11 Jun 2026 10 min read By Peter Schive

Fixed-Price Airport Quotes — and Keep the Customer for Next Time

For licensed London Hackney drivers. UK-only.

Every cabbie reading this has done the same drop at Heathrow Terminal 5 a hundred times. Passenger pays, says "cheers, mate", wheels their case across the kerb, disappears into Departures. You pull off and join the rank cycle for the return trip. The fare's gone into the meter and the relationship has gone into the bin.

The airport run is statistically the single most valuable journey in a cabbie's day. It's also the single biggest missed opportunity. The passenger who just paid £105 + drop-off fee for that journey to T5 is, almost by definition, someone who travels. They'll be back at Heathrow next month. Probably the month after. Possibly fortnightly. Every time, they'll need a taxi to or from the airport.

If they've got your number, they'll text you. If they haven't, they'll open an app or hail one off the rank. The whole difference — between the £105 fare becoming the start of a relationship vs the end of one — is what happens in the thirty seconds at the kerb.

This post is about closing that gap. Specifically: how the BAT.TAXI airport quote system + the kerb-side invite loop converts the single most valuable journey in your day into a recruitment moment for the rest of the year.

Why airports are the perfect BAT.TAXI use case

BAT.TAXI is a pre-book only service — currently a one-hour minimum lead time, reducible if/when required. That's not a coincidence. Airports are the textbook pre-book scenario for exactly the same reason the lead time exists:

  • The passenger knows when they're flying.
  • They need certainty about the pickup.
  • They've usually got a fixed budget in mind ("I'd rather pay £75 known than £125 surge").
  • They want to plan, not race for a cab.

Every reason a passenger wants to pre-book an airport ride is also a reason BAT.TAXI is the right system for the cabbie to take it.
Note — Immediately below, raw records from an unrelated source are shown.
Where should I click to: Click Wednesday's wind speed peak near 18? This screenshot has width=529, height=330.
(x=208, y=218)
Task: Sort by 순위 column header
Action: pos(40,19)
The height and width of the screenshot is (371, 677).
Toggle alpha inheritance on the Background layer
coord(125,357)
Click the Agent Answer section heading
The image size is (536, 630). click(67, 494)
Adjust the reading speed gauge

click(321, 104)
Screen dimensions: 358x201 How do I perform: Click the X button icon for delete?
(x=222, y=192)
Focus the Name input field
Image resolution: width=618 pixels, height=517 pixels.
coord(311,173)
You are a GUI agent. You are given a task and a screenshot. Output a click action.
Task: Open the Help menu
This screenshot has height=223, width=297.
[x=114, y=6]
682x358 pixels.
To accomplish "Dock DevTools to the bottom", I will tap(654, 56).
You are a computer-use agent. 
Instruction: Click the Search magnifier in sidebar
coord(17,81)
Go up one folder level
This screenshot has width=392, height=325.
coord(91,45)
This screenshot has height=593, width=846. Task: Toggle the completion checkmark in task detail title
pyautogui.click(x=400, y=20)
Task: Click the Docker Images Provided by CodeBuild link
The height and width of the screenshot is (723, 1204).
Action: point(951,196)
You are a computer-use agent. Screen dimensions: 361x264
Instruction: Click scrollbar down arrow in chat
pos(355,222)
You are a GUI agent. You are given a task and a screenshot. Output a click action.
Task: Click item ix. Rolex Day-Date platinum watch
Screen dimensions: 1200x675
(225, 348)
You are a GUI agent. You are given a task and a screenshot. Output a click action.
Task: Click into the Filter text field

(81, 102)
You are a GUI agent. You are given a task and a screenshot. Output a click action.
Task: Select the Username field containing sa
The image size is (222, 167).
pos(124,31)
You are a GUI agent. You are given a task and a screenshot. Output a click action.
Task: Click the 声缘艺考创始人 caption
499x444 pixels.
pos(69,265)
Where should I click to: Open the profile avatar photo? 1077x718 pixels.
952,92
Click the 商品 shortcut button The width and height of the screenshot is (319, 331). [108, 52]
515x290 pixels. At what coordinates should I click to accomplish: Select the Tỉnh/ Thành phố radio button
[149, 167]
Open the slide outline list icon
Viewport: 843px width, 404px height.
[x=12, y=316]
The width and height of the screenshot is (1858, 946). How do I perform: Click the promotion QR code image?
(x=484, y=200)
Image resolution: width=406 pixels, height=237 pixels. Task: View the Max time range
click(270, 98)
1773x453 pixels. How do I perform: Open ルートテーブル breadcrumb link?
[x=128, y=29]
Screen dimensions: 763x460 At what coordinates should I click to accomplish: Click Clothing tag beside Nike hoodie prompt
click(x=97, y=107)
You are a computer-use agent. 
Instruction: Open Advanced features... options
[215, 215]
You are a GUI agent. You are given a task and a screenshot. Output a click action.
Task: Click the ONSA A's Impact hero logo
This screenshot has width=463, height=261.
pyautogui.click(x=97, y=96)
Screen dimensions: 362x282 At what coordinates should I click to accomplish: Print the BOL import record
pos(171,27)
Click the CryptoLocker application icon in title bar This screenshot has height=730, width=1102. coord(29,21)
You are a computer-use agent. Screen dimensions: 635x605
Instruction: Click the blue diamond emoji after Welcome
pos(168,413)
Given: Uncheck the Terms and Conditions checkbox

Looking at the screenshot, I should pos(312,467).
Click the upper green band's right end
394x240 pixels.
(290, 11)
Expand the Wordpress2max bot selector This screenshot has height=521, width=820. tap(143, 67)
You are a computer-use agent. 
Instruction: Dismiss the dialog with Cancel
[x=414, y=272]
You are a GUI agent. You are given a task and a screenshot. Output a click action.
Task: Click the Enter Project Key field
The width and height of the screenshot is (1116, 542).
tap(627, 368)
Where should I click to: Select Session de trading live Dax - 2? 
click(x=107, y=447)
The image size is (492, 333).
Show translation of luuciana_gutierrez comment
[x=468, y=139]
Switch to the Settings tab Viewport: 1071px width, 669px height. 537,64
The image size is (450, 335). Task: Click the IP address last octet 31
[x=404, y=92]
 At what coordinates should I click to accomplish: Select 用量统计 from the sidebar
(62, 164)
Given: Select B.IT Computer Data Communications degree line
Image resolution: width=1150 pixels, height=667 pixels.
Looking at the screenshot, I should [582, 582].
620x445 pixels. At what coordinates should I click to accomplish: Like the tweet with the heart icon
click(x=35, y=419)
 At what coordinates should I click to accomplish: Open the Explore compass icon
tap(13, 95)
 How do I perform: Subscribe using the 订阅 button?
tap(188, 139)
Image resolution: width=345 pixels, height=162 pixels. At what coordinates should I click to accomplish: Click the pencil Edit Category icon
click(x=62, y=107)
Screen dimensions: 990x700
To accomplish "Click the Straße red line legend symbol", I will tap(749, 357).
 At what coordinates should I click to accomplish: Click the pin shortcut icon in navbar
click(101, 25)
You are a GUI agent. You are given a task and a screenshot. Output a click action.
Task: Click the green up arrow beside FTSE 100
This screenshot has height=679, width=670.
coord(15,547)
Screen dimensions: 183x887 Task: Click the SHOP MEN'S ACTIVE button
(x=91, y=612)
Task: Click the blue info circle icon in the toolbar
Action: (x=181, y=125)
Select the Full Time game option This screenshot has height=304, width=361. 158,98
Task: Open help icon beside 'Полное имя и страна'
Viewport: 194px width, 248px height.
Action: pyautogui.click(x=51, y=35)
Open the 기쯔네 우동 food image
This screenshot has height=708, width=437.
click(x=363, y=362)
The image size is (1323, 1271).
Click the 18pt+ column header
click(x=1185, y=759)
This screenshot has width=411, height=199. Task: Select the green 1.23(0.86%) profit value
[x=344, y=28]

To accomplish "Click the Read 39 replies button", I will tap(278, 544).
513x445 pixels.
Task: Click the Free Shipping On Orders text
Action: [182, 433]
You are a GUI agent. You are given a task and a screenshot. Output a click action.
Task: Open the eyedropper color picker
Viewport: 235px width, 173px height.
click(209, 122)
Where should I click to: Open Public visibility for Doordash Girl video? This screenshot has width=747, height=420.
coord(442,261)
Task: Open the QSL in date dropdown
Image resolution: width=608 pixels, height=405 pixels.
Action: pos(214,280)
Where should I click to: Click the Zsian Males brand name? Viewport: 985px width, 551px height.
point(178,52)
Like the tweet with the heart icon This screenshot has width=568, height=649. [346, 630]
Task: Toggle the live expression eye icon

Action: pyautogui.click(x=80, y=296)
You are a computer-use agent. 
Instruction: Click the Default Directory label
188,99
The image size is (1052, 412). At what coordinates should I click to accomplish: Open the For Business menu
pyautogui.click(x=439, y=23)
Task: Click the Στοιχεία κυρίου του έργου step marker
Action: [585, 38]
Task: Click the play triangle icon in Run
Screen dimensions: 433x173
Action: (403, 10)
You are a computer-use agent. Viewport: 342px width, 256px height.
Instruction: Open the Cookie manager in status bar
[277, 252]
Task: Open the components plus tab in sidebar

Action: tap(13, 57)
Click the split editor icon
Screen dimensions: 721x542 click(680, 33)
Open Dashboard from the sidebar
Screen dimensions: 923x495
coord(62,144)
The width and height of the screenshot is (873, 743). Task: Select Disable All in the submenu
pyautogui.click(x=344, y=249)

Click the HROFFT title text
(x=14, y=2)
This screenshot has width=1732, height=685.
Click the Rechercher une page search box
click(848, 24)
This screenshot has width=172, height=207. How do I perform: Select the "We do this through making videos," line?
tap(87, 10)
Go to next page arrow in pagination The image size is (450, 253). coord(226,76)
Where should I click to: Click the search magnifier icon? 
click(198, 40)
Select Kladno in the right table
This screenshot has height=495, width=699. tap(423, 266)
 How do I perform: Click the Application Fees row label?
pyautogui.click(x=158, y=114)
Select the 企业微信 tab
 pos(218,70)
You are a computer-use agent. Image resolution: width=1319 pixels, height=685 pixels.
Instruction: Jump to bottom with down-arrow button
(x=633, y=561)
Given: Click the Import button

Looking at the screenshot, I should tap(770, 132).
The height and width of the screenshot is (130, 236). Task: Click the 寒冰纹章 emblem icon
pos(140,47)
It produces a fixed price, a proper TfL-compliant booking record, and a customer relationship that survives the journey.

How the airport quote works

Your customer requests a quote, you see a message has come through on the BAT.TAXI home screen icon, you tap on the icon and open the BAT.TAXI driver dashboard, tap on the quote received, add your price and send — Heathrow, Gatwick, City, Stansted, Luton.

That's the driver's side — a few taps.

The passenger receives the quote on their BAT.TAXI passenger app and either accepts or rejects it. If they accept, it becomes a confirmed booking; if they reject, the quote's cancelled. Either way the price is fixed — and the moment they confirm, the system generates a proper, TfL-compliant pre-booking record. (See post #4 on the booking record fields for the compliance detail.)

You take the job. Same fare you quoted. No meter dispute at the end. No "actually it's £85 because the traffic was bad". The price was set when the booking was made, the customer accepted it, and that's what they pay.

For the cabbie, this is friction removed. For the passenger, this is certainty bought — and provable savings, which we'll come to in a moment.

Why fixed pricing wins at the airport specifically

Airport passengers are extremely price-sensitive — but not because they want to pay less. They want to know what they'll pay before they get in the cab.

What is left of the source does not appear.